WRITTEN EXERCISE 1:
Retype the passage on bitcoin's historical context below, word for word.

PASSAGE:
- - - - -

The historical context
None of this is new territory, really. Bitcoin has been through this kind of split-opinion moment before, more than once. Back in 2018, after the market cratered from its late 2017 peak, the industry was just as divided. Some voices said the worst was over. Others said it wasn’t close to over. Both camps had data. Both camps had logic. And the market, characteristically, did what it wanted regardless. That whole period forced serious questions about whether bitcoin’s valuations from the bull run were ever sustainable in the first place — questions that didn’t get clean answers for a long time.
Go back further to 2016 and you get another version of the same story. Bitcoin spent a stretch going basically nowhere before it broke out into what became a record-setting bull run. At that point the asset was still figuring out its place in global finance, and the halving event was treated as a kind of signal — reduce supply, price follows up. The parallels to today are hard to miss. Both periods had the same core tension: cyclical optimism on one side, raw unpredictability on the other. That tension never fully resolves, it just shifts shape.

- - - - -

MATERIAL FOR THIS EXERCISE:
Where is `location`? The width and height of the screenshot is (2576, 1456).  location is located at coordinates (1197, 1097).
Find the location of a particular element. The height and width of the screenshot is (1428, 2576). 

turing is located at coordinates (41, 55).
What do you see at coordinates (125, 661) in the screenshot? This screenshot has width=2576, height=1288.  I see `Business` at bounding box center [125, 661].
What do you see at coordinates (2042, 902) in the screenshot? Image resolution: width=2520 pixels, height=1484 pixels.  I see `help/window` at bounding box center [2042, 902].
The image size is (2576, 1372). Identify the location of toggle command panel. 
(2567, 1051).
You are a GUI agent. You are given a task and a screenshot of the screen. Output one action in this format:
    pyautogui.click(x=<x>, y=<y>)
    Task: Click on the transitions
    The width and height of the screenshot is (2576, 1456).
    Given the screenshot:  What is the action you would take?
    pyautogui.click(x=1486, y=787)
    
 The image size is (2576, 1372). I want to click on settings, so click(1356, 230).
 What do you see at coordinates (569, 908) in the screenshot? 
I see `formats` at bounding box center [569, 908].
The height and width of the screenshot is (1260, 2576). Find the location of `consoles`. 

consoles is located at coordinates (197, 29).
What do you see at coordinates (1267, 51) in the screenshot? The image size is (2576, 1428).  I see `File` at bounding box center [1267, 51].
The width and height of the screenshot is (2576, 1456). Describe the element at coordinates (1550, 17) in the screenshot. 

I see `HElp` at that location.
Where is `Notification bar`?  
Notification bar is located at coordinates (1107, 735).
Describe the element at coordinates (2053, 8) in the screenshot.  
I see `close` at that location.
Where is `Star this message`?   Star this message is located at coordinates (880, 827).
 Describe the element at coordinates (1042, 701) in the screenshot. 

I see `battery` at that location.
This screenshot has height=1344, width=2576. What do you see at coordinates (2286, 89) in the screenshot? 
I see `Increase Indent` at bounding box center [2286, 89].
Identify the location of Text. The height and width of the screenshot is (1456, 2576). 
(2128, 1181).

- - - - -

WRITTEN EXERCISE 2:
Could you echo the stretch of the entries from the line containing "Identify the location of Text." through the end of the entries, with no changes?

EXERCISE RESULT 1:
The historical context
None of this is new territory, really. Bitcoin has been through this kind of split-opinion moment before, more than once. Back in 2018, after the market cratered from its late 2017 peak, the industry was just as divided. Some voices said the worst was over. Others said it wasn’t close to over. Both camps had data. Both camps had logic. And the market, characteristically, did what it wanted regardless. That whole period forced serious questions about whether bitcoin’s valuations from the bull run were ever sustainable in the first place — questions that didn’t get clean answers for a long time.
Go back further to 2016 and you get another version of the same story. Bitcoin spent a stretch going basically nowhere before it broke out into what became a record-setting bull run. At that point the asset was still figuring out its place in global finance, and the halving event was treated as a kind of signal — reduce supply, price follows up. The parallels to today are hard to miss. Both periods had the same core tension: cyclical optimism on one side, raw unpredictability on the other. That tension never fully resolves, it just shifts shape.

EXERCISE RESULT 2:
Identify the location of Text. The height and width of the screenshot is (1456, 2576). 
(2128, 1181).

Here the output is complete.